**EXERCISE BRIEF**
Would you please write out only the lines running from the top of the listing through the one holding "Task: Select the 生产信息 row label", exactly, with both ends kept and pictures left out?

== Segment start ==

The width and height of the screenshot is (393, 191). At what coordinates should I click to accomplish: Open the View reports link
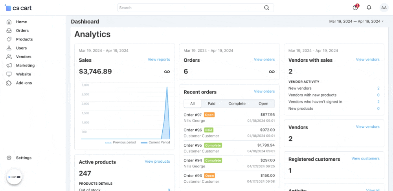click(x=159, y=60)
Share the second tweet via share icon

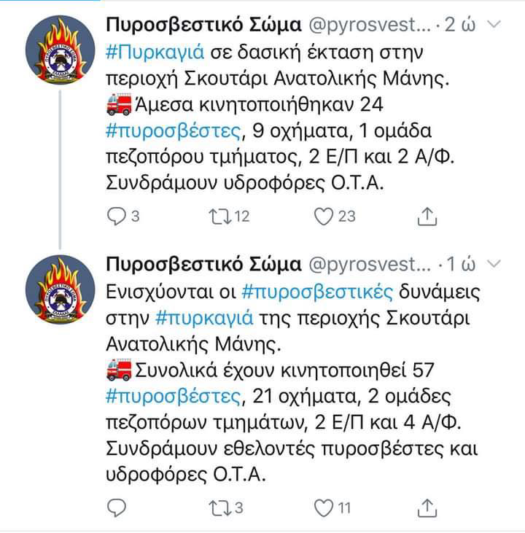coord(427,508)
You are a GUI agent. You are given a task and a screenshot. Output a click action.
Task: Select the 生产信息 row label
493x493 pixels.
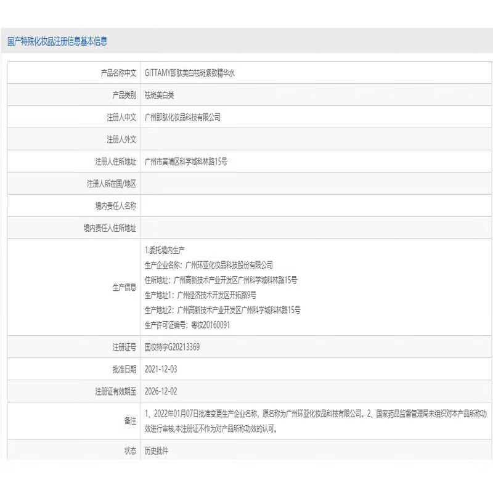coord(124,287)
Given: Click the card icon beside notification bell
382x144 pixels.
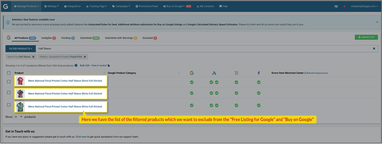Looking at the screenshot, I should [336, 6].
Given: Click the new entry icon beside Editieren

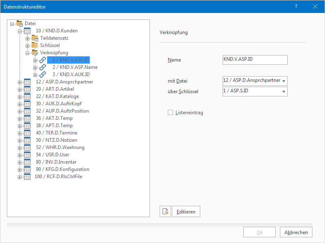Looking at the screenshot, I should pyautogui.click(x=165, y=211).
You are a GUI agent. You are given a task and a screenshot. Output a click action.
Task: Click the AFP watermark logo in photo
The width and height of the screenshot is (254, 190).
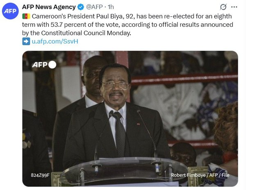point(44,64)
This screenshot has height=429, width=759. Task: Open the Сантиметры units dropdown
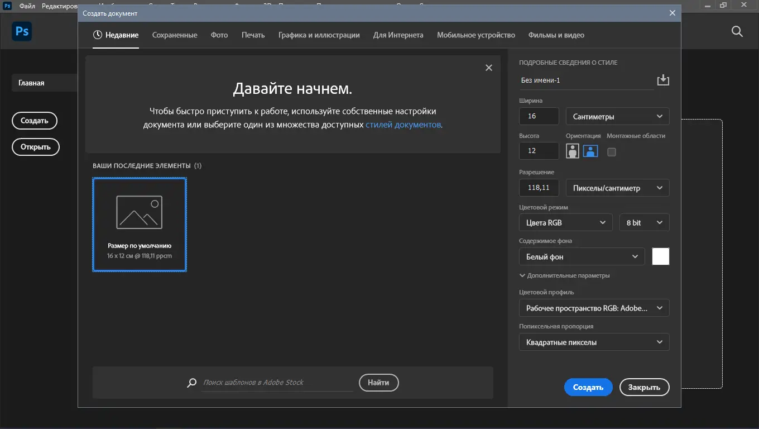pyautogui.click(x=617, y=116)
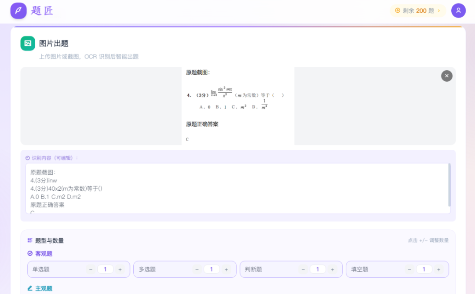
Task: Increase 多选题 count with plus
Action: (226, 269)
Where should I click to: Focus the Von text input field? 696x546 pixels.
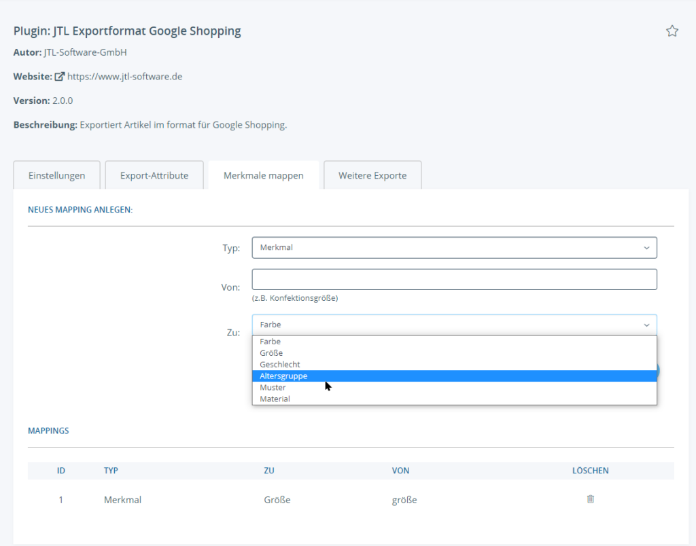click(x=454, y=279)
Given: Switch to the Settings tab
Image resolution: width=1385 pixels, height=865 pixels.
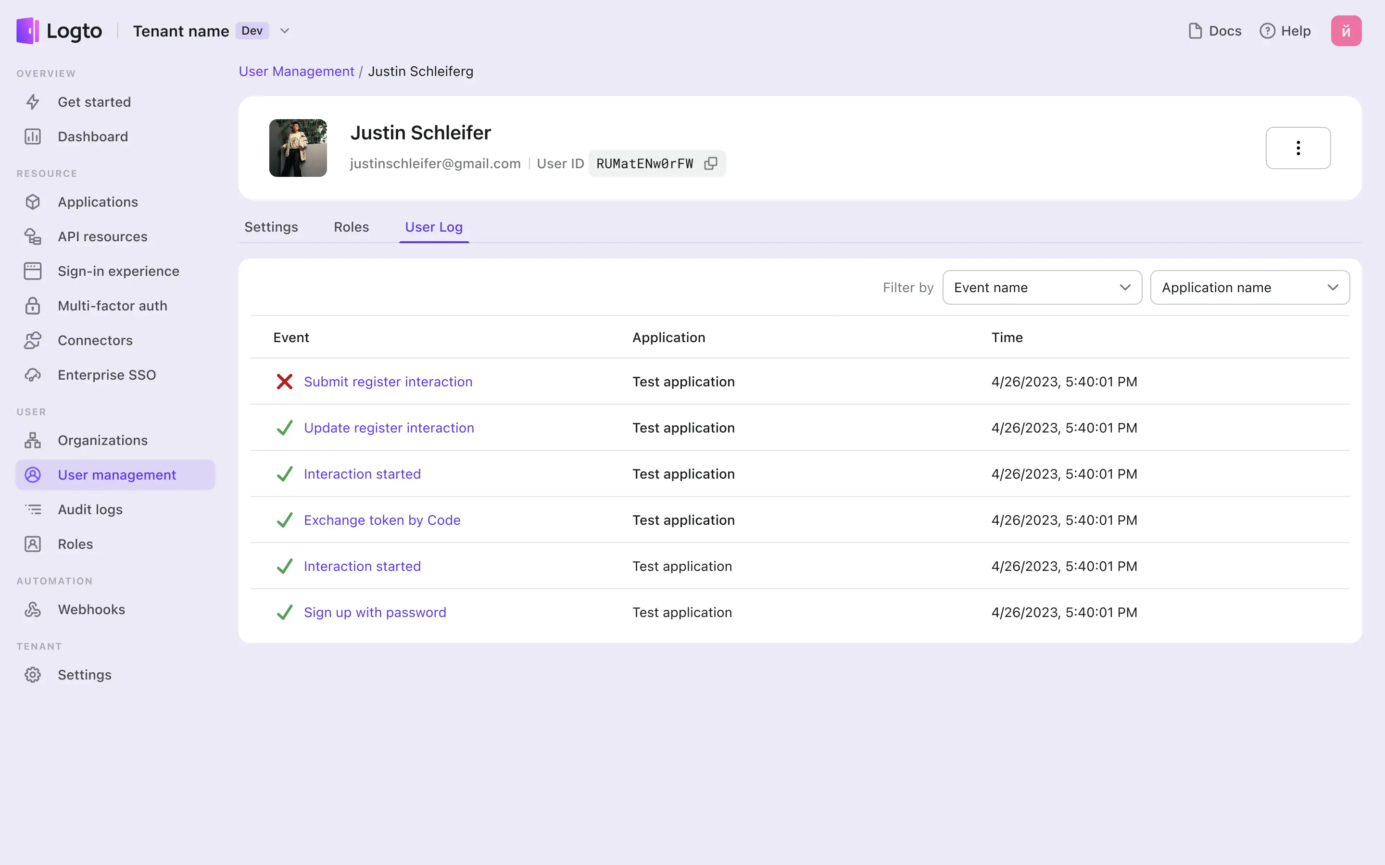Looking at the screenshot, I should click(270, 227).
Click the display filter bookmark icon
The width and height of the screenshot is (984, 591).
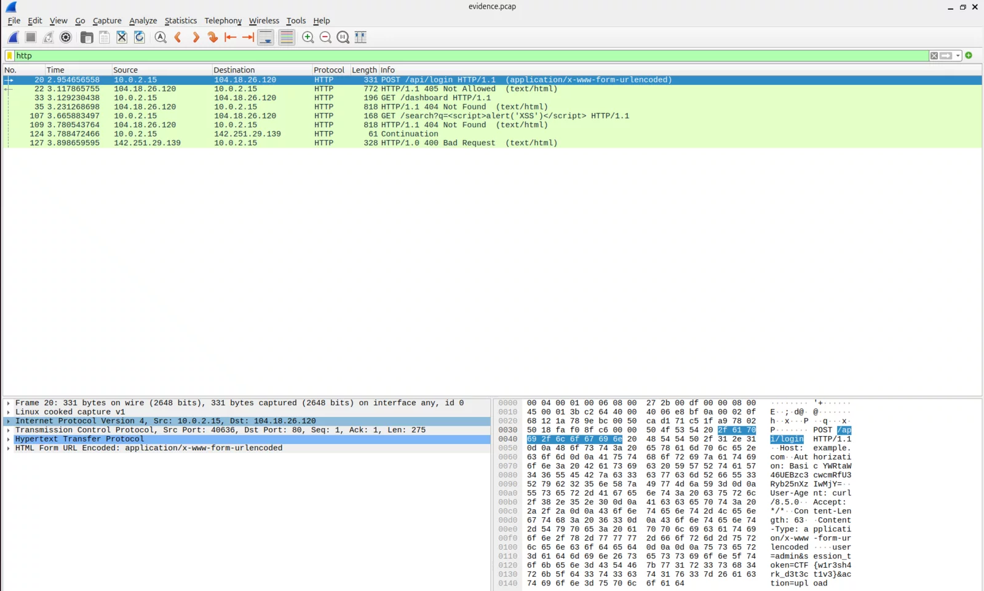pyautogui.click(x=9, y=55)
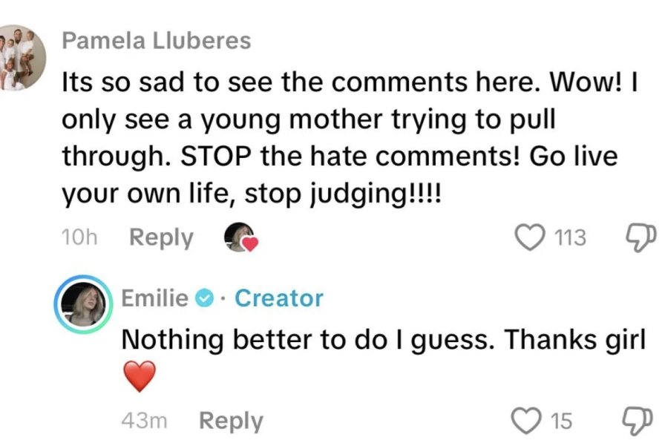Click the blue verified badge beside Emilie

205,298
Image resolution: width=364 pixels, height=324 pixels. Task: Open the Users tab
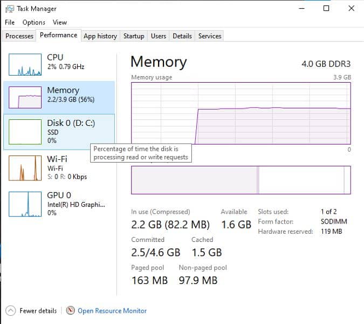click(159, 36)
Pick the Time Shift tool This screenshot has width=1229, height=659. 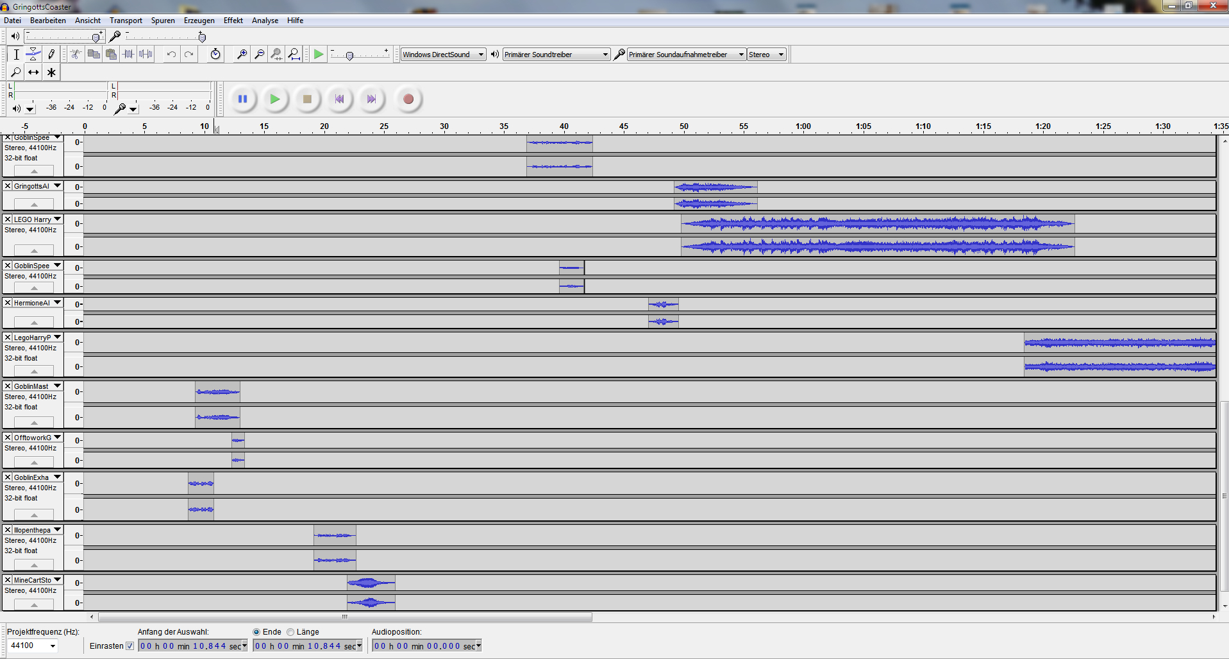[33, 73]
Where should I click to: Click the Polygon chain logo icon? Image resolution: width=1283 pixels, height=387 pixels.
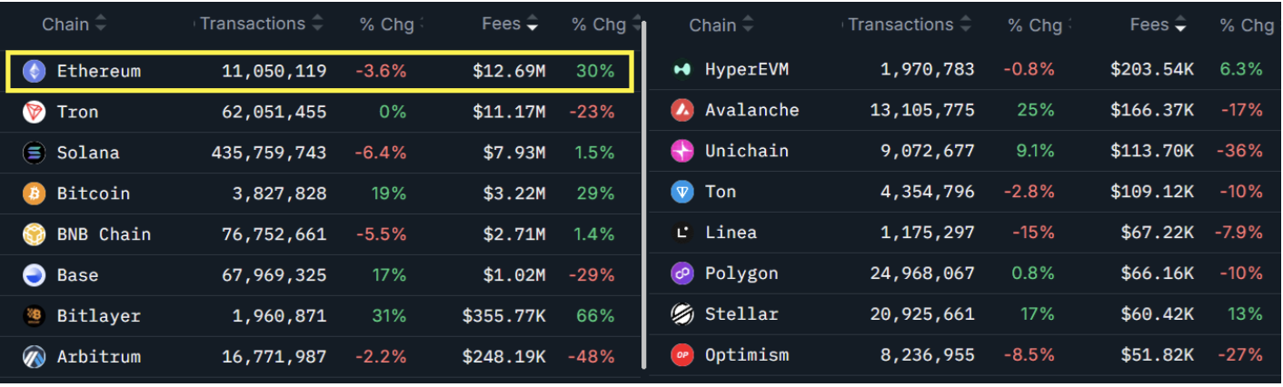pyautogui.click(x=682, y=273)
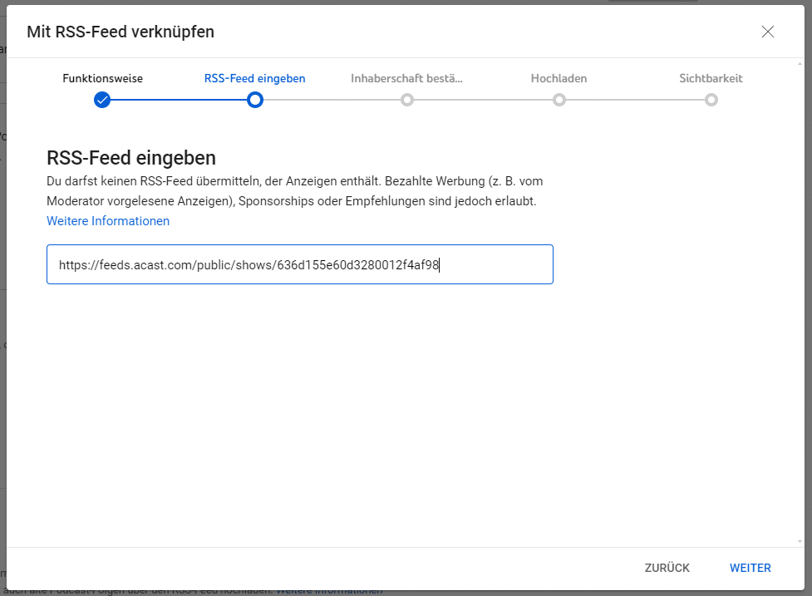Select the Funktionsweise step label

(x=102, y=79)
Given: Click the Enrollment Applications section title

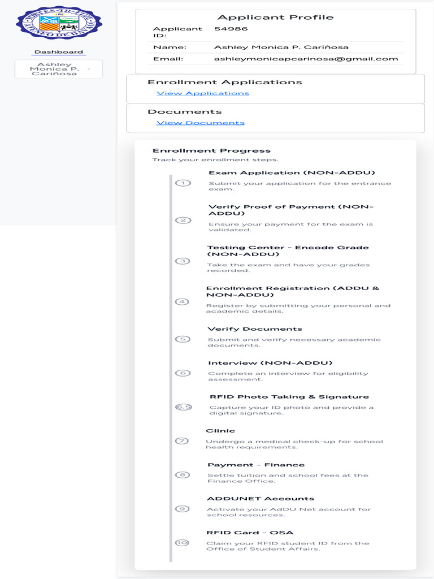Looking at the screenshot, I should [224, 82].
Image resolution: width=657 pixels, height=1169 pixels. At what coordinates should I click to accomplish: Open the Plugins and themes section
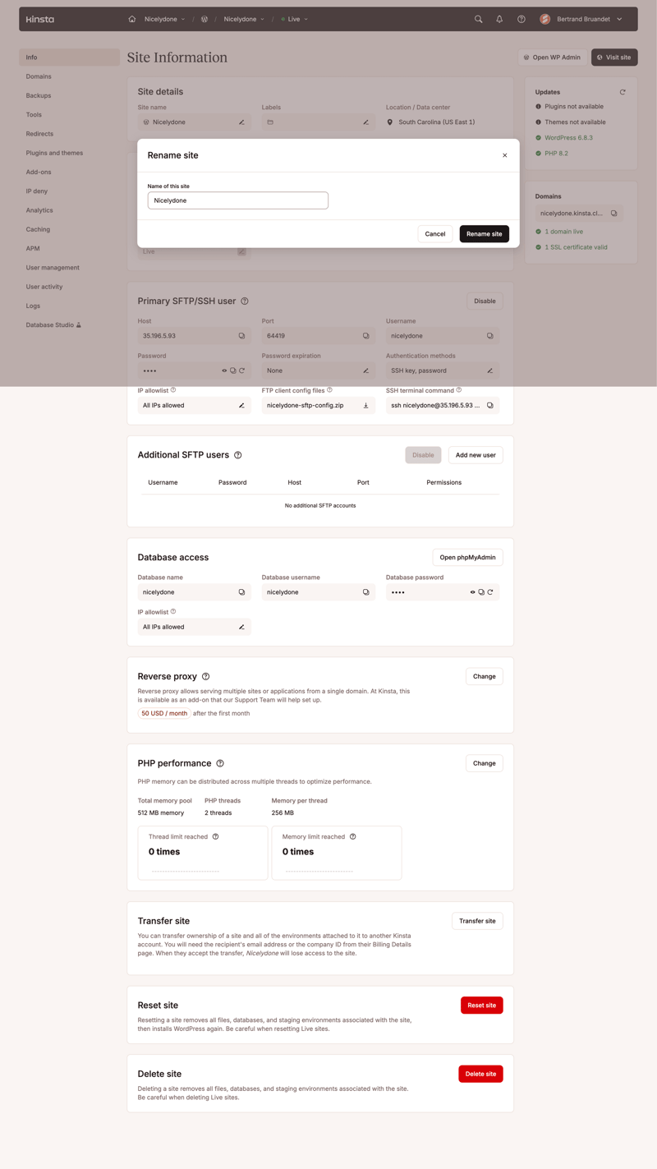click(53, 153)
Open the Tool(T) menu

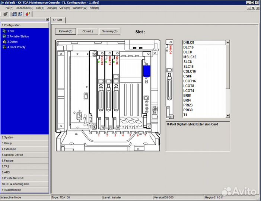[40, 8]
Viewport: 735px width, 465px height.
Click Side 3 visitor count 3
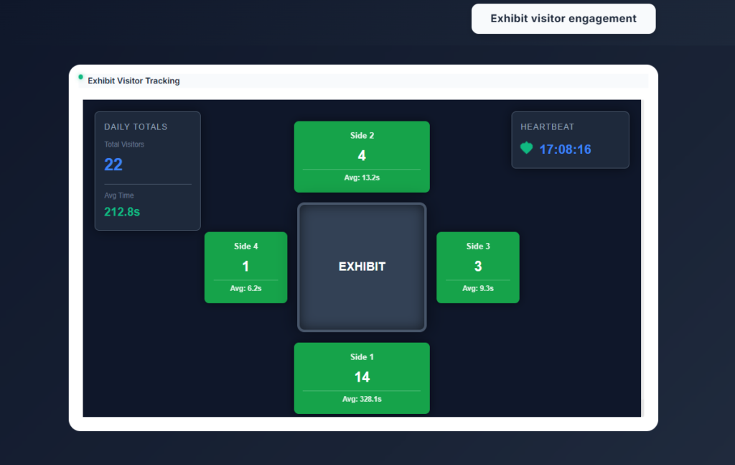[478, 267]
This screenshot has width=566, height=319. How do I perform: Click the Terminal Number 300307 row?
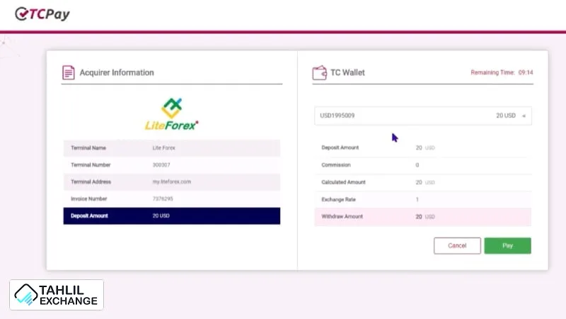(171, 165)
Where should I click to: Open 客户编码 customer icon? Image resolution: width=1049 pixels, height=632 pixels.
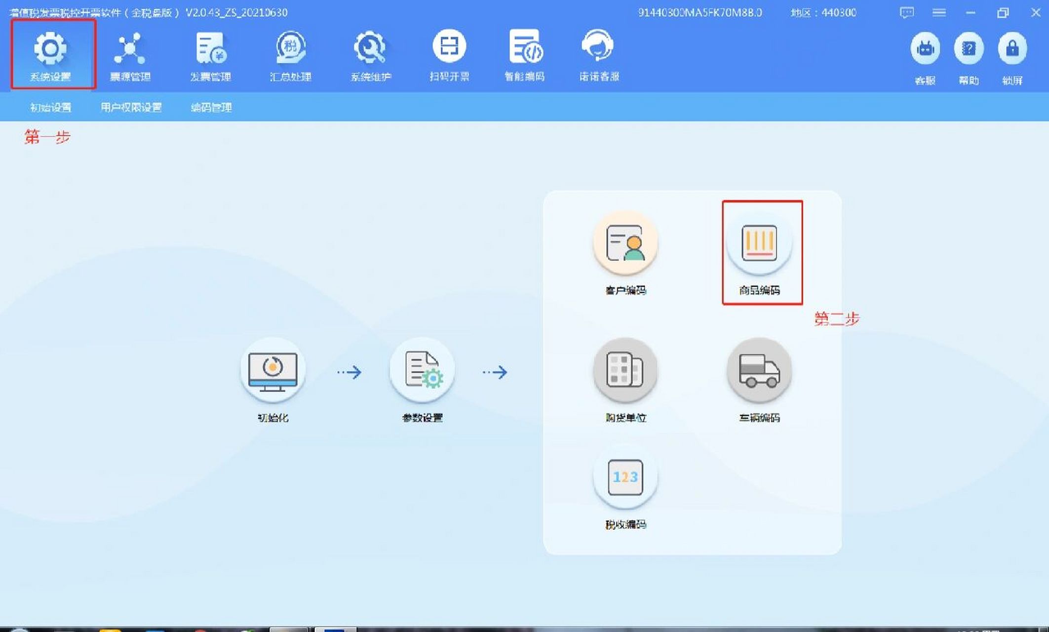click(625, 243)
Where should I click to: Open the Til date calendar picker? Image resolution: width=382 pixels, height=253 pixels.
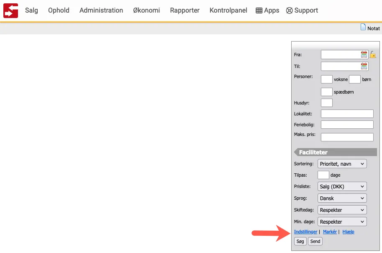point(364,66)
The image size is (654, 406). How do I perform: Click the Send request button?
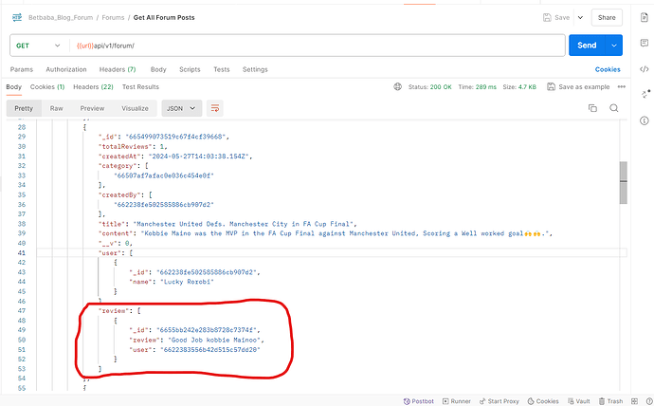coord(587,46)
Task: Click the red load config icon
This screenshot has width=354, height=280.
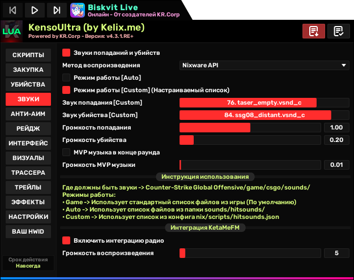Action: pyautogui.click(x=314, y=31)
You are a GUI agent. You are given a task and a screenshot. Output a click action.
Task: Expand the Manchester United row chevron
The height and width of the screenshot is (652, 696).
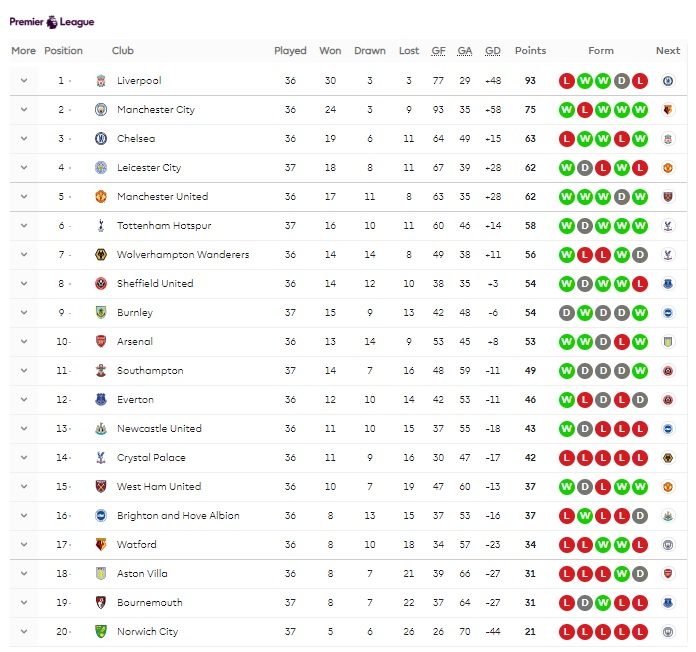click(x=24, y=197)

== Segment end ==

**COMPLETED TASK**
The width and height of the screenshot is (393, 191). At what coordinates should I click to accomplish: Open the View reports link
click(x=159, y=60)
Share the second tweet via share icon

coord(427,508)
You are a GUI agent. You are given a task and a screenshot. Output a click action.
Task: Select the 生产信息 row label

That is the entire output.